#Recovered (Eating Disorder)

I finally did it. I broke down and started using a specific hashtag on my Instagram posts. 

I have been out of the “eating disorder closet” for over a decade now. I shared a very condensed version of my painful and life-threatening struggles with food and exercise in the first chapter of Happy Calories Don’t Count (neither does unhappy exercise). This book was not written for an “eating disorder audience,” but sharing my past was necessary to frame the assertions and recommendations I made throughout the rest of the book. I also shared tidbits of my story in Food Is Not a Four-Letter Word. That book was not written for an “eating disorder audience,” either. But my personal experience is my “street cred.” And I’m “allowed” to speak openly – if not a bit defiantly – regarding eating disorders, body shame, body positivity, and the rest because I have lived it. 

About a week ago I used the hashtag #eatingdisorderrecovery for my social media posts, and the engagement increased exponentially. As surprising as that was, what truly astonished me was the intense anger seething from some of the comments. And rather than get into some pointless IG debate, I’ll simply share my thoughts here.

First off, if you know anything about me and my work (even if this post is the first time you’ve ever heard of me) you know that: 1) I survived the eating disorder from hell – hospitalized for anorexia at 80 pounds at seventeen years old, 4 more treatment stints by age twenty-five, 200 pounds and suicidal at thirty. 2) I did not just survive – I thrive. I have fully recovered from said eating disorder. 3) I recovered on my own. And 4) I share what I know to empower other women to overcome diet and body drama, optimize their health, and reclaim their sense of self and self-esteem – no eating disorder required.

So why would anyone want to rant in a comment on a random inspirational Instagram post? My guess is that it was because my post suggested that we can indeed create an optimized state of health, vitality, well-being, beauty and joy – that we can find peace and freedom with food and exercise AND still feel like we look beautiful. And this somehow triggered the commenter.

I found the rant very telling. Based on professional experience, everything this person wrote was actually a reflection of what she struggles with herself: body shame, a lack of self love, low sense of self and self-esteem, etc. In the middle of her comment she screamed: F*CK DIET CULTURE! (Without the asterisk, of course.)

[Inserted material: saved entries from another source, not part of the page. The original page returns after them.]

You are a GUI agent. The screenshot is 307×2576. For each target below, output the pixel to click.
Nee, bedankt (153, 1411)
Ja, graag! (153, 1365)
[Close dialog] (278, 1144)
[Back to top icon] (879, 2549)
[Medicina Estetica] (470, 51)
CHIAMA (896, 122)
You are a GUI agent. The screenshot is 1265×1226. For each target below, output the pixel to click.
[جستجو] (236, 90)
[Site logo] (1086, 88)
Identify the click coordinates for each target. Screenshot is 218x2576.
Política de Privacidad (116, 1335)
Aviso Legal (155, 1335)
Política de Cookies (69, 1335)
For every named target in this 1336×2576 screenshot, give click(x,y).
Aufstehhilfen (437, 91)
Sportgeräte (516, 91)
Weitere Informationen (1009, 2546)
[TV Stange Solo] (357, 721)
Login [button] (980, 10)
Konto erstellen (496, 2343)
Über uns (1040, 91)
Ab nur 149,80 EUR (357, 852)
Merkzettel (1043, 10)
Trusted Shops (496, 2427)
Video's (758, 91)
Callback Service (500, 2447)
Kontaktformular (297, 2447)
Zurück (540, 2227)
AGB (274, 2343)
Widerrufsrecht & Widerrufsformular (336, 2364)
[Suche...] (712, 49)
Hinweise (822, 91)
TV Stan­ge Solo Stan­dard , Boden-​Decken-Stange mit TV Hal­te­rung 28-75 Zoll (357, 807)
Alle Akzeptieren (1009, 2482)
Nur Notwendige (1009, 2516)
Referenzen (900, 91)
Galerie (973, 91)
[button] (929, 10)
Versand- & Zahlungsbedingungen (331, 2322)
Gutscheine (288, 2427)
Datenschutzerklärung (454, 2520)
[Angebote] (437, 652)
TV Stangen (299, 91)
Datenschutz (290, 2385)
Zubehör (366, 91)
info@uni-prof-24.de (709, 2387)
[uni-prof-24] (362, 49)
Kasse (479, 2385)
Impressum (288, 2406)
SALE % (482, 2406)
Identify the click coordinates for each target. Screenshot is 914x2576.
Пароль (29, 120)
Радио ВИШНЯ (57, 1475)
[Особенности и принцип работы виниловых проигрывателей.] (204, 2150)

“Diet Culture” is this new thing that everyone in the body image/body positivity movements and eating disorder “support” communities likes to blame for their body shame. “Diet Culture” is the bugaboo. “Diet Culture” is the bad guy. 

Now don’t get me wrong, I’m not a fan of “Diet Culture.” I’ve written two books arguing how the conventional “diet and exercise” model creates and perpetuates all of the pain and dysfunction we have regarding our bodies and our weight. Happy Calories Don’t Count (neither does unhappy exercise) and Food Is Not a Four-Letter Word – the titles speak for themselves! What I am pointing out is that blaming something or someone else – like “Diet Culture” – will never bring you the peace, freedom or happiness you seek. It is a basic, fundamental spiritual truth and a pop psychology cliché: that which you resist, persists. Moreover, blaming “Diet Culture” for your pain will not bring you the physical results you 1) are afraid to seek and/or 2) cannot seek because that would be aligning with “Diet Culture.” 

This is one of the many the Catch-22s of the body image/body positivity movements and of the eating disorder “support” communities. Rally cries and catchy slogans imploring us to “love our bodies” are simply noise. They offer no real process to take someone from a place of pain and shame around their body and their weight to a place of authentic peace, freedom and self-respect. In addition, to even think that you might want to improve the quality of your life through optimizing your physical condition is blasphemy – it is evidence that you don’t “love yourself just the way you are.” And without a process to actually address and resolve the cultural influences at play – including these movements – fundamental personal transformation cannot take place. You cannot truly heal. You cannot fully recover from an eating disorder. 

Which brings us to her statement: “There is … no finish line to mark recovered…” 

This is the single phrase in the entire rant that inspired this post. It was this phrase that made me angry. It made me angry because this person – who is clearly in pain, struggling with these issues – believes that she cannot be a person who has “recovered.” She believes that she cannot be free from her eating disorder. In my humble opinion, “Diet Culture” isn’t the problem at all. The problem she is really dealing with is actually “Eating Disorder Recovery Culture.” And that is why she is so angry. This person felt pain and shame around her body and her weight and sought help. Only the “help” she found was in the form of another “culture” that is just as dysfunctional and deadly as “Diet Culture.”  She has been led to believe that she will always have to struggle, that there is no “finish line to mark recovered.” And I am here to say that is simply not true. You CAN be completely free of food and exercise issues. You CAN find this freedom AND create an optimized state of health, vitality, well-being, beauty and joy. You CAN create a body AND a life you love.  I am living proof.